--- Information provided ---

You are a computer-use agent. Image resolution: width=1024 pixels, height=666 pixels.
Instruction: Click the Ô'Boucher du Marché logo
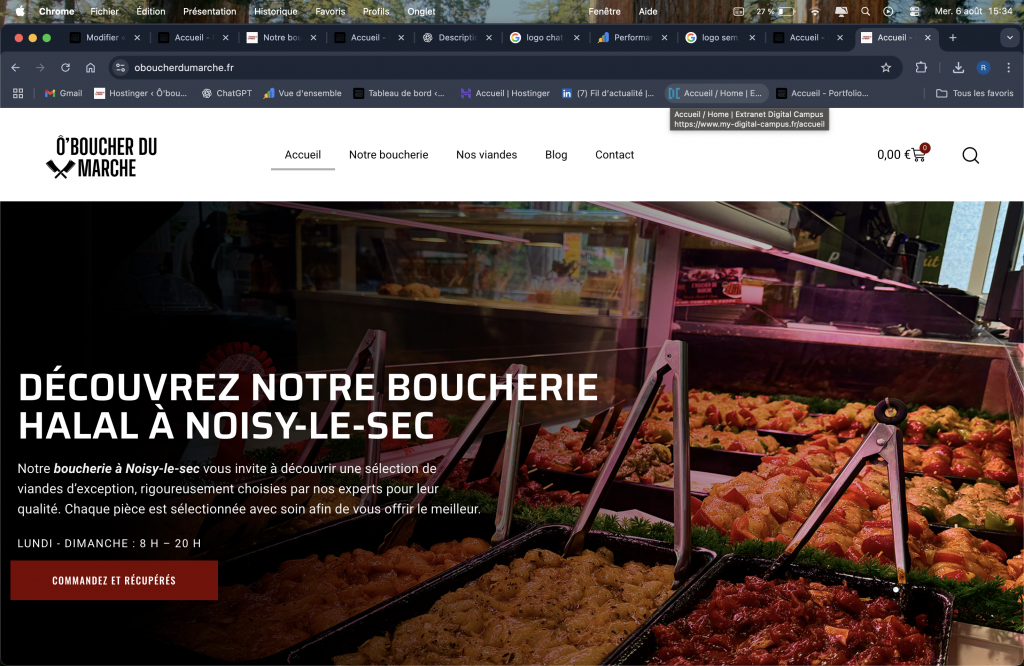(101, 157)
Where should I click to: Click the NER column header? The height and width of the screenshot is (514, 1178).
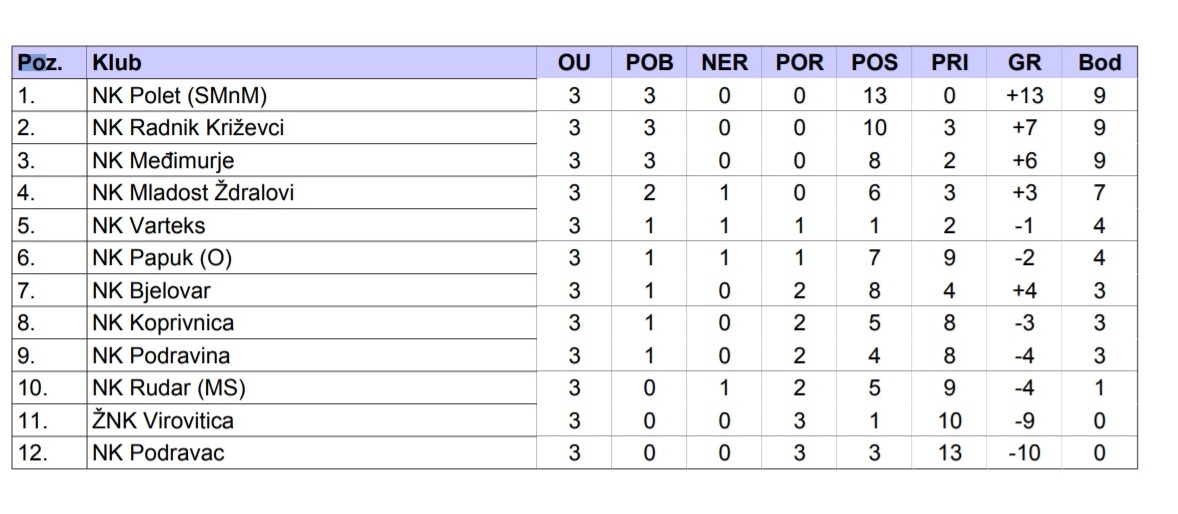724,63
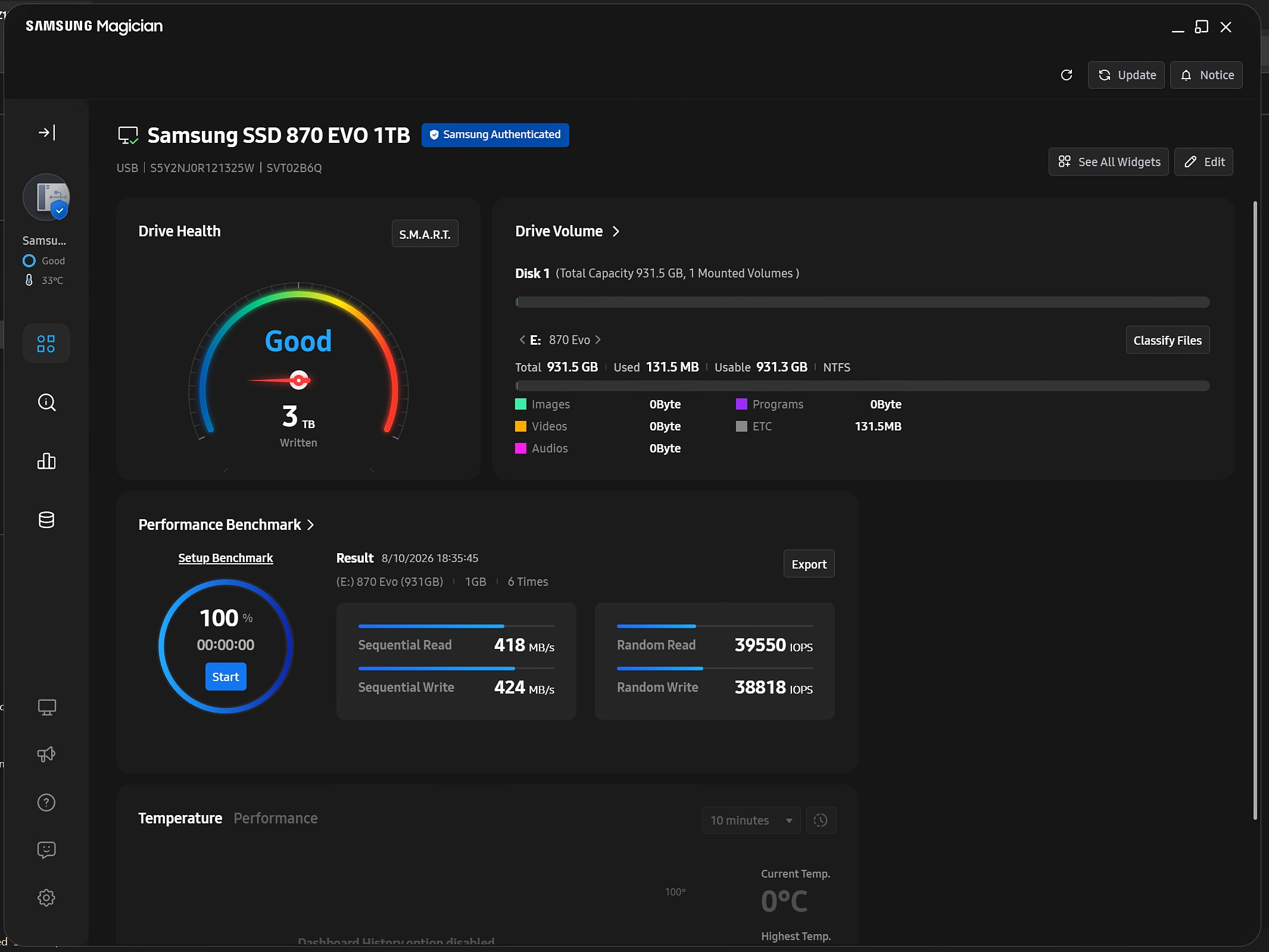Open Performance Benchmark bar chart sidebar icon
The width and height of the screenshot is (1269, 952).
pos(46,461)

---

- Try it
Repeat the data exactly. Pictures should not appear.

- Written answer
You are a computer-use agent. Image resolution: width=1024 pixels, height=666 pixels.
Instruction: Click the Ô'Boucher du Marché logo
(101, 157)
Where should I click to: Click the NER column header? The height and width of the screenshot is (514, 1178).
724,63
Open Performance Benchmark bar chart sidebar icon
The width and height of the screenshot is (1269, 952).
pos(46,461)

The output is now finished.